1. My girlfriend is a teacher and one of the most conscientious people I know. Her family is über successful, and though they are warm and kind people, they inadvertently squash her ideas and dreams and make her feel 'less than.' As a result, she often doesn't see how much good she is doing by educating our youth and how much she has to offer the world, in general. In spite of her well-intentioned but ego-crushing family, she sings to her students, laughs a lot, and loves nature, art and being creative.
2. A student who could easily be described as a hippie (from Berkeley, no less) who I've known for over two years just happened to mention during dinner the other night that all four of her grandparents were survivors of the Holocaust. My student is as grounded and solid a young woman as I know, and despite her legacy of surviving genocide, she loves traveling, is completely open-minded and wants to work in a non-profit when she graduates from college.

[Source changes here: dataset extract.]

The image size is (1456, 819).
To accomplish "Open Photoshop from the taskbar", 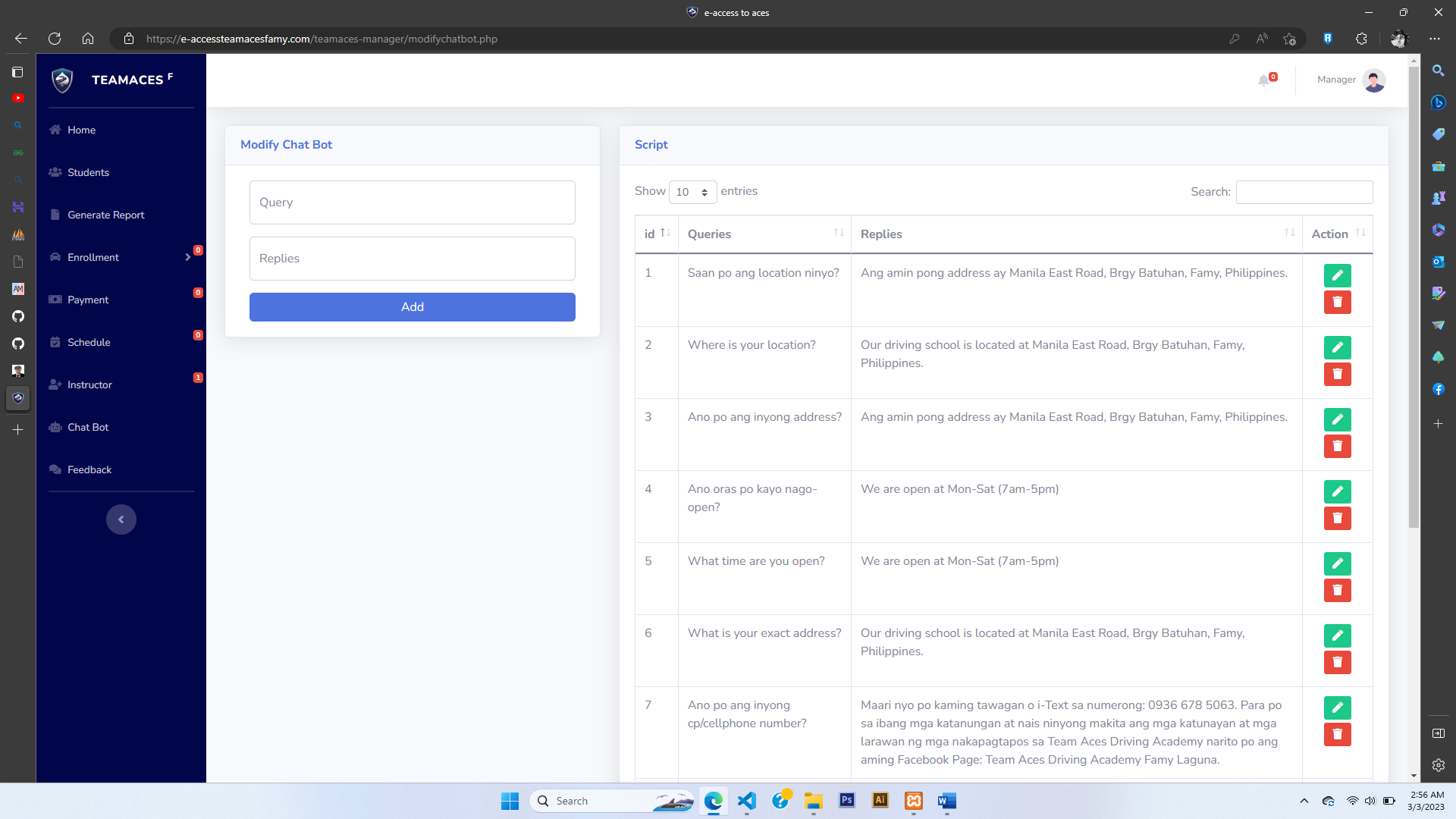I will pos(847,800).
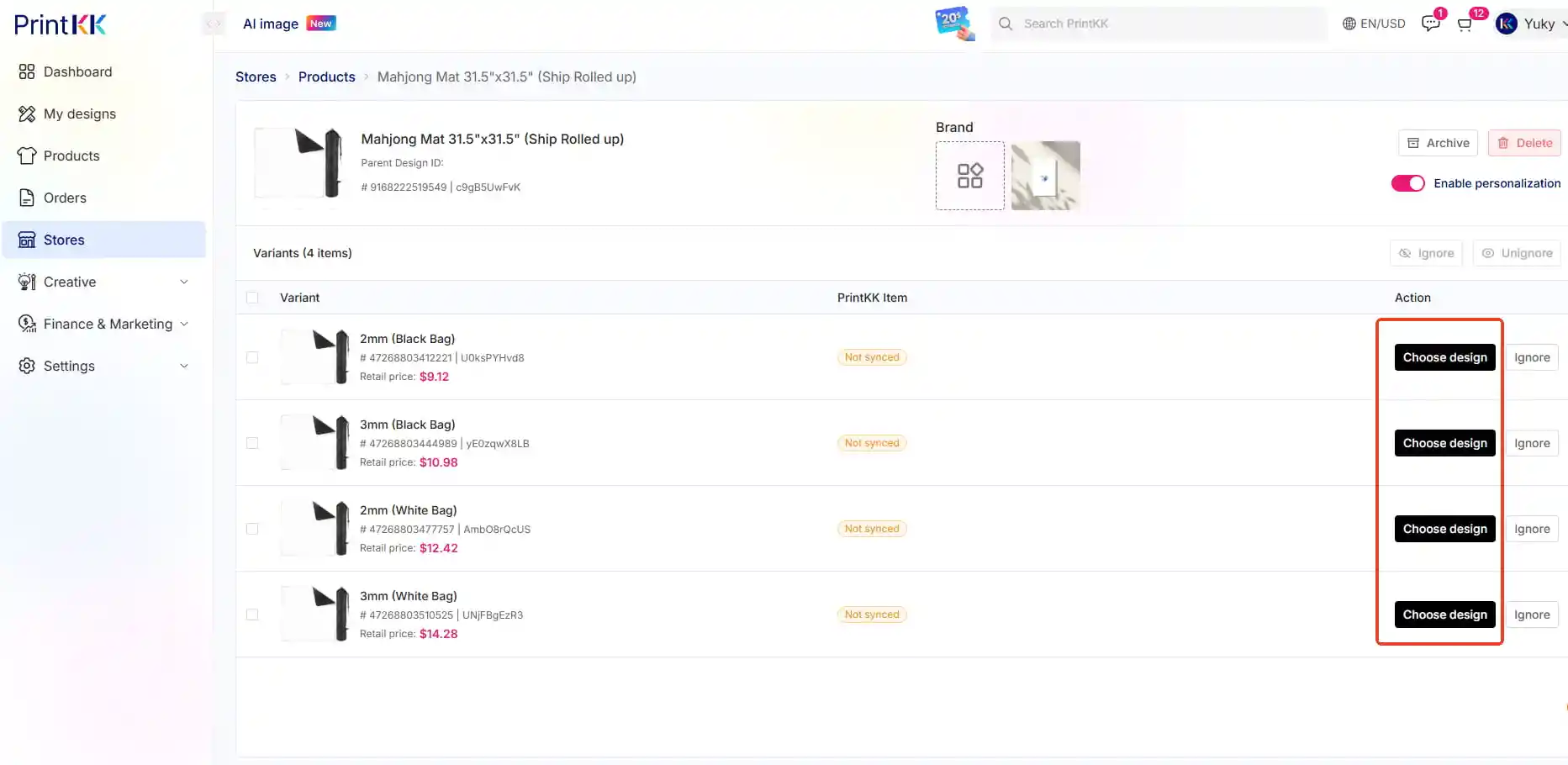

3. A woman I work with describes her very conservative Catholic parents as sullen (her father) and foul-tempered (her mother). Her parents don't approve of her boyfriend because he married very young and then got divorced, and her parents don't approve of her sister for being a lesbian. In order to keep the peace, both sisters simply keep their personal lives to themselves. Her sister has gone so far as to rent a separate apartment so that when her parents come to visit, she can say she lives there (and not with her partner). This ruse has gone on for years and years (I think it's nearing a decade now), and it blows my mind. Again, in spite of this family dynamic, the woman I work with is funny, generally cheerful and shrugs off just about anything someone might find shocking. For example, she described this all very matter-of-factly, as if she were talking about the toaster not working again.
Since I don't have children yet, I can't speak authoritatively on being a parent, but I can only imagine that all of these parents do the best they can. ('If you lived their life, you'd do what they did,' like #2 in this post.) As I grow older, I have more and more sympathy for parents. It must be one of life's greatest challenges. And we expect perfection from our parents, so who wouldn't eventually fall short in some way?
What I gleaned from these stories is just how resilient people are and how everything is a choice ('life is 10% what happens to us and 90% how we react to it,' as in this post). I know there have been psychology studies that have found that people can bounce back from just about anything, be it the death of a loved one, divorce or any other (insert awful seemingly insurmountable event), and eventually return to their former state of happiness. It is still inspiring to see it in practice, though. These three women are intelligent, successful and generally positive, and it makes me want to pull those old-sticks-in-the-mud (we've all met some) up and say, "Look! You, too, can be empowered and in charge of your own life!"